## Start Supplied information

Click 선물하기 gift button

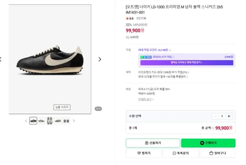point(153,143)
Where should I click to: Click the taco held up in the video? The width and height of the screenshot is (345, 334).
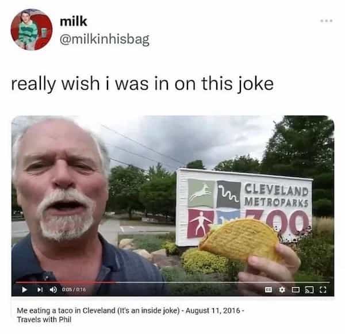[240, 240]
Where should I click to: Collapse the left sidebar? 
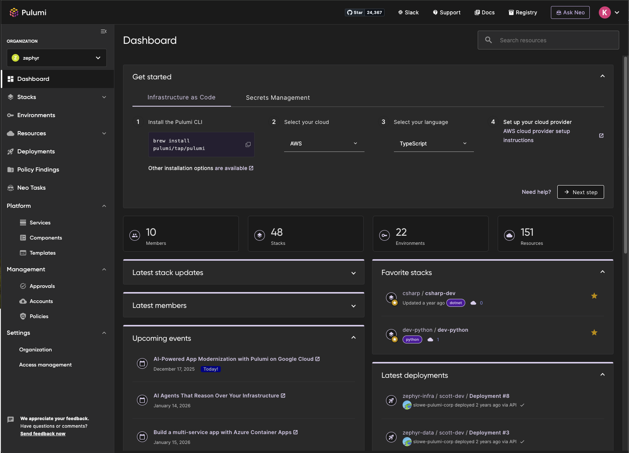[x=103, y=31]
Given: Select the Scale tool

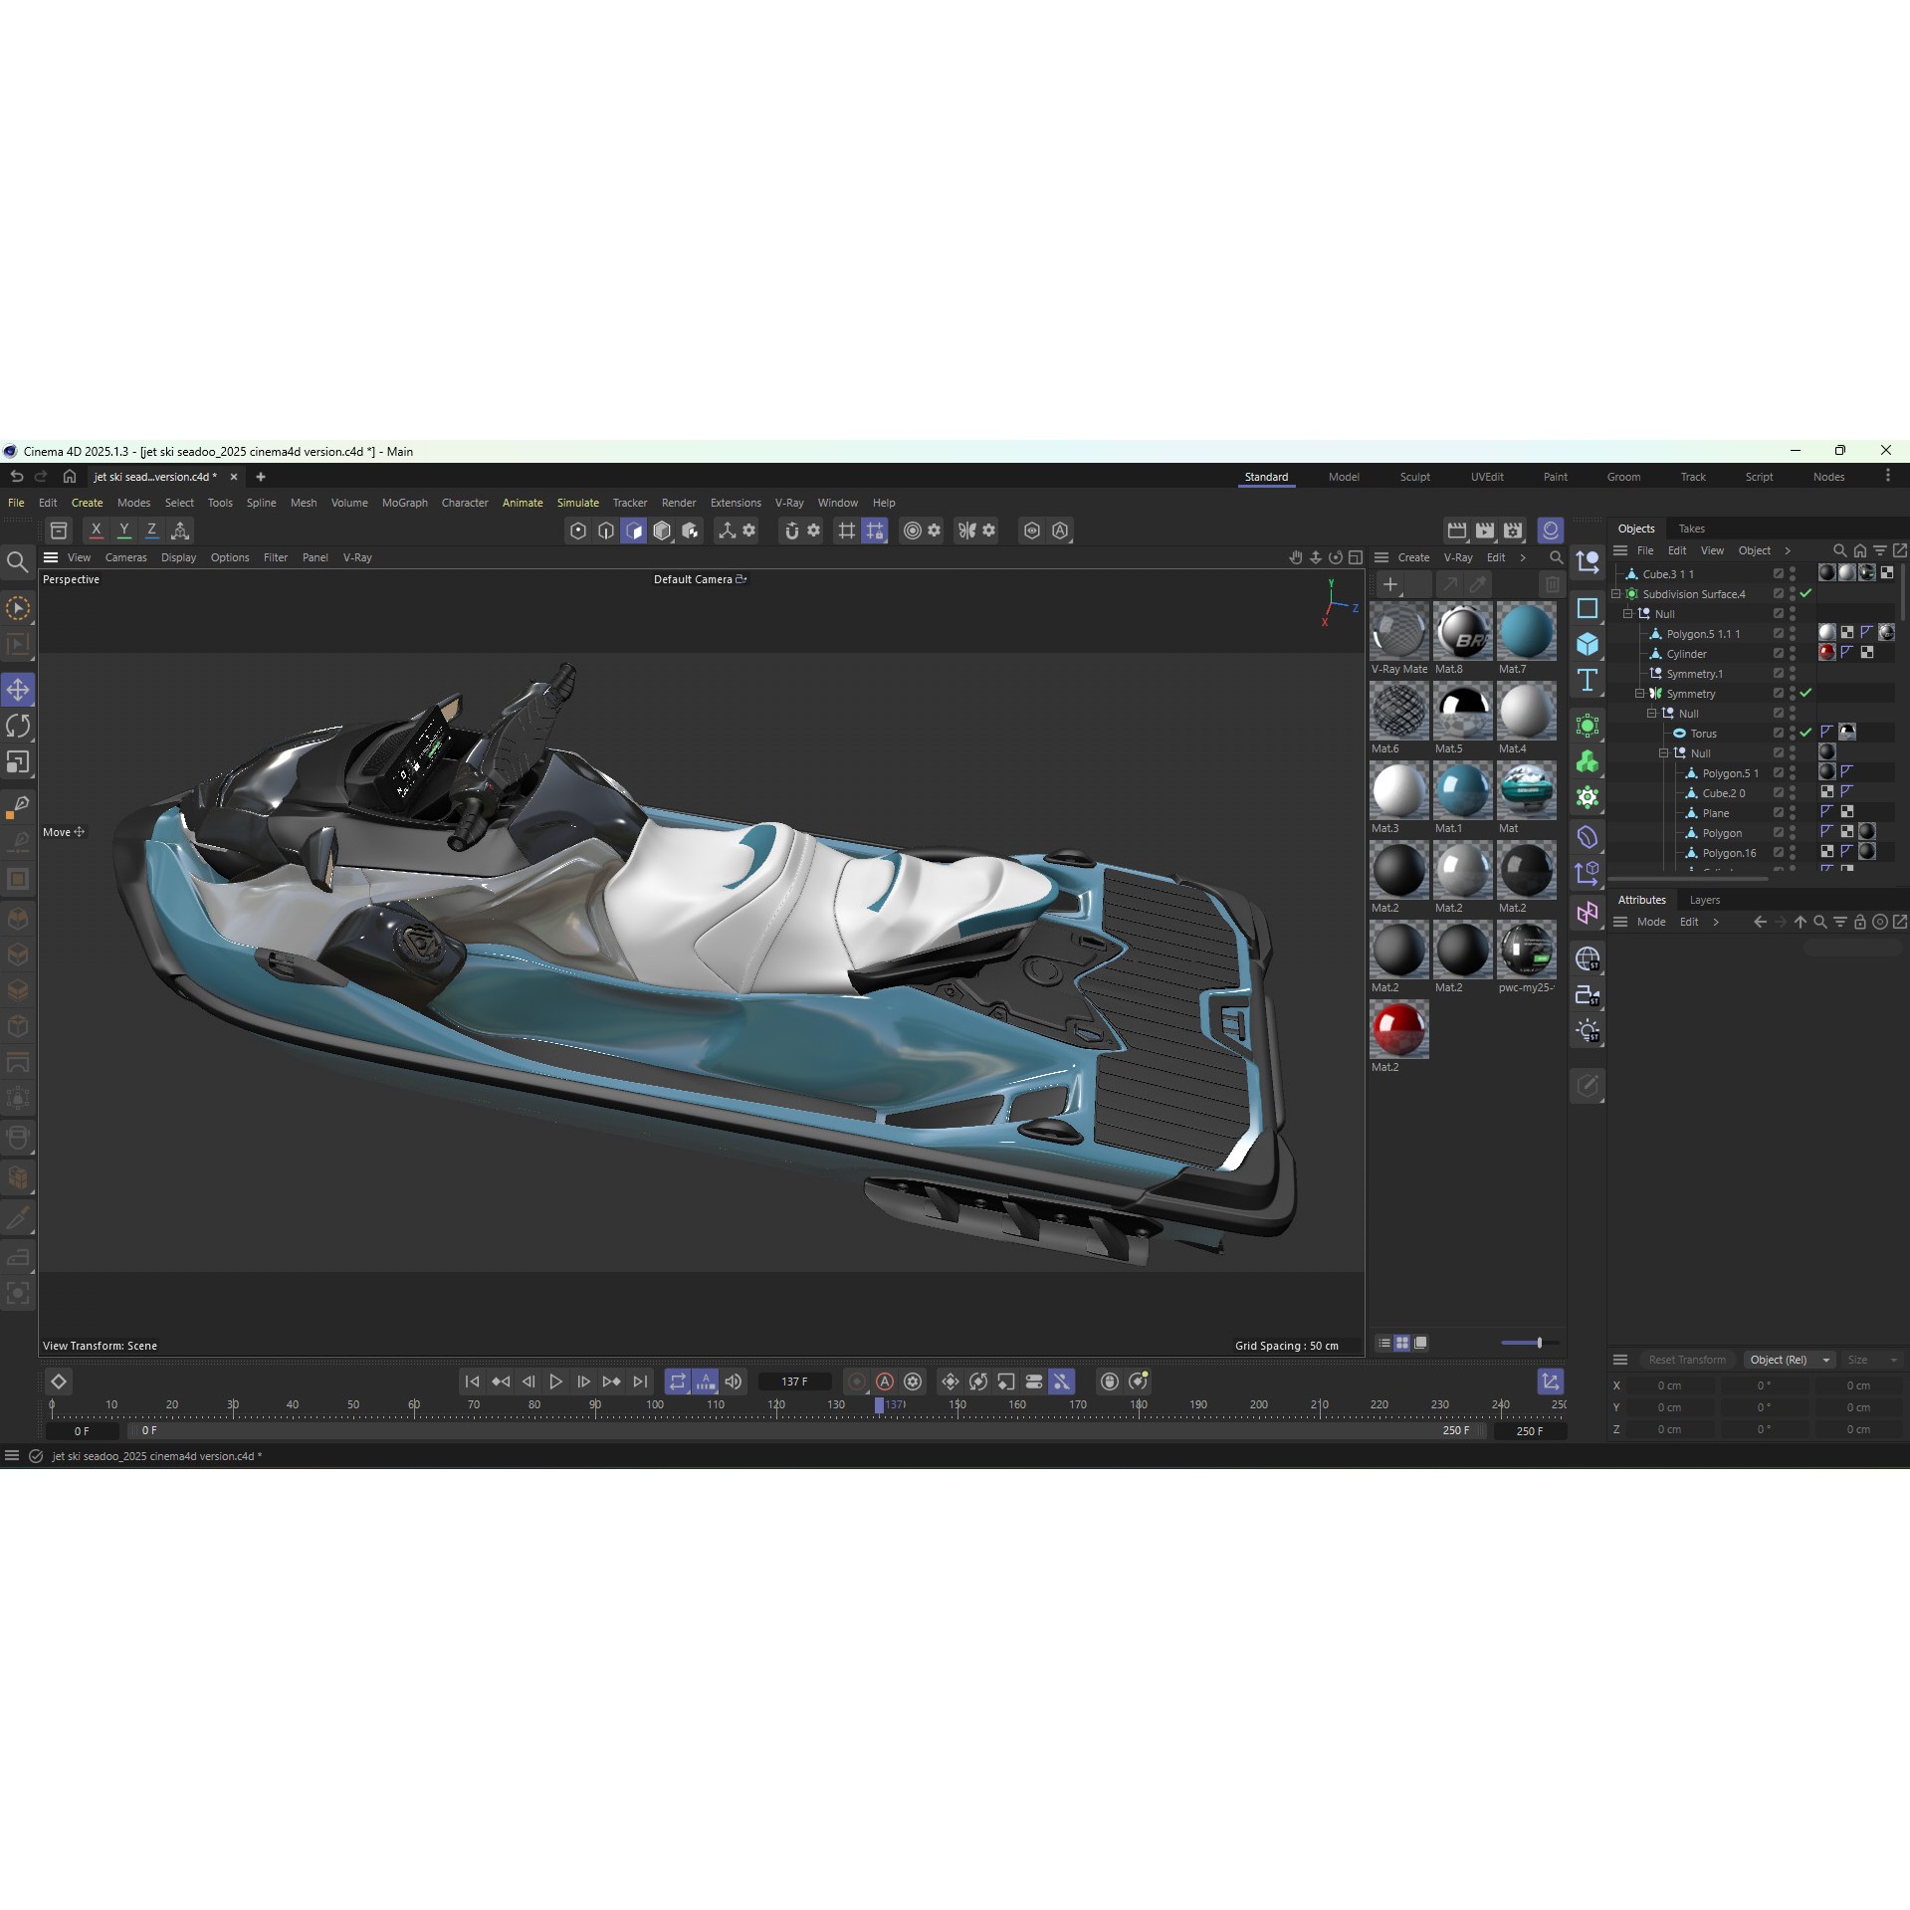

## End Supplied information

### Stated problem:
Please put the lines of the records above into a Markdown table with the columns Number and Record line, numbering each line and skipping the blank ones. Leave the pictures out of the table.

### Result of the task:
| Number | Record line |
|---|---|
| 1 | Click 선물하기 gift button |
| 2 | point(153,143) |
| 3 | Where should I click to: Click the taco held up in the video? The width and height of the screenshot is (345, 334). |
| 4 | [240, 240] |
| 5 | Where should I click to: Collapse the left sidebar?  |
| 6 | [x=103, y=31] |
| 7 | Given: Select the Scale tool |